The fact that Clarissa and her family are black offers Leah added incentive to forge a bond: She’s so plangent with her progressive views that she comes across as something of a parody. “The sight of plastic bags makes me anxious,” she admits when she finally gets some face time with Clarissa as the woman unpacks her groceries from the offending sacks. “Our planet is in dire straits.” Never mind how Leah will react if she learns that Clay had an affair with Chadwick College student Mycah Jones, who seems to have been abducted: What if Leah finds out that her husband doesn’t vote?

The police are using “possible hate crime” to describe what happened to Mycah Jones and her boyfriend, who, like Mycah, is black, and who, according to news reports, was with her and got clobbered with a lacrosse stick when she went missing. Clay wouldn’t disagree with the cops; as he tells the reader, “Trust me when I say that there were many people in town who hated Mycah Jones.” (He’s one of them.) But Clay isn’t his marriage’s only secret keeper. Unbeknownst to him, his wife receives an unsigned letter in the mail that reads, “You mustn’t be so hard on yourself, Leah. You were only a child when it happened.”

As “The Neighbor” unspools in first-person chapters split fairly evenly between Leah and Clay, it uses its share of mystery-novel tropes: the unsigned letter, a diary with juicy entries, even an act of hiding under a bed to evade detection. Definitely not a mystery-novel trope: sex scenes centered on racial power imbalances. In “The Neighbor,” one’s race isn’t a tidy little naturalistic detail; it’s a weapon that can be wielded to manipulate others. This is both a strength and a weakness of the book. To his credit, Joseph Souza seems to be trying to spark a conversation about race. But the way that he has his characters employ ideas about black sexuality seems opportunistic and may make some readers – and not just do-gooder liberals – squirm.

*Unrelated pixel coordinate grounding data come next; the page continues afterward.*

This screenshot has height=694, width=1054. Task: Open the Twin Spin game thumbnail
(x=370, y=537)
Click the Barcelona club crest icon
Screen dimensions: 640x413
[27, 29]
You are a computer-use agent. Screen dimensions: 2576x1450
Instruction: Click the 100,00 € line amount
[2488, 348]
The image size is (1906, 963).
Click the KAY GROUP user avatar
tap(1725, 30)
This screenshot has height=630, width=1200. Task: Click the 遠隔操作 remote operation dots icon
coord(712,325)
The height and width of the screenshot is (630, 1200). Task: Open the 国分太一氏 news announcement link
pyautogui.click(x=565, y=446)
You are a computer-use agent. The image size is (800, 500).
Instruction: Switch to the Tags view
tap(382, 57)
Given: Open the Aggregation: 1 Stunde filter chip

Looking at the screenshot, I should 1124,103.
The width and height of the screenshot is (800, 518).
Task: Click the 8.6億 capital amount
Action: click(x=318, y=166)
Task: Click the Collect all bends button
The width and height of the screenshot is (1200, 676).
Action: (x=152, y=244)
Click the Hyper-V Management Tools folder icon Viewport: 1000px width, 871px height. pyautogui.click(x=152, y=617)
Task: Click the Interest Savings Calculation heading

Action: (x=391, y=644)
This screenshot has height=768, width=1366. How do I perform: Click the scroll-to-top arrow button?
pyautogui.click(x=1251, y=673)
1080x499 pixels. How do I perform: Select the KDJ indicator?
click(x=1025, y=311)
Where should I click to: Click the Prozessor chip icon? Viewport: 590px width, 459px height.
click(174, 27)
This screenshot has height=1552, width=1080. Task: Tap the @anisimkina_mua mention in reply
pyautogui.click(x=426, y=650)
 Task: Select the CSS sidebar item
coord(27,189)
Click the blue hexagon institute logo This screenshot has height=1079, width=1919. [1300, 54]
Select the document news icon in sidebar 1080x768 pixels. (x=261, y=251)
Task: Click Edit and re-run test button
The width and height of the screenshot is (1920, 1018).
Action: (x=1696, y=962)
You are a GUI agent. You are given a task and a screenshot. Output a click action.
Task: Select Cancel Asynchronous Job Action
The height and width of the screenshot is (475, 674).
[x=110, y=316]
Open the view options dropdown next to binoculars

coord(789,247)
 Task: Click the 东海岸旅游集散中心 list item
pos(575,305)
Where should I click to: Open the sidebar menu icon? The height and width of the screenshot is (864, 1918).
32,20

Most readers will stick around to learn the truth about Souza’s characters despite their occasionally plausibility-defying behavior, and the book’s conclusion is gratifyingly macabre. As for Leah’s big secret, it’s less interesting than a rather marvelous smaller one: She routinely passes off prepared foods as homemade. Wait: Leah isn’t strictly organic? Back in Seattle, that would have been a crime.

Nell Beram, coauthor of “Yoko Ono: Collector of Skies,” has recently written for the New York Times Book Review and L’Officiel.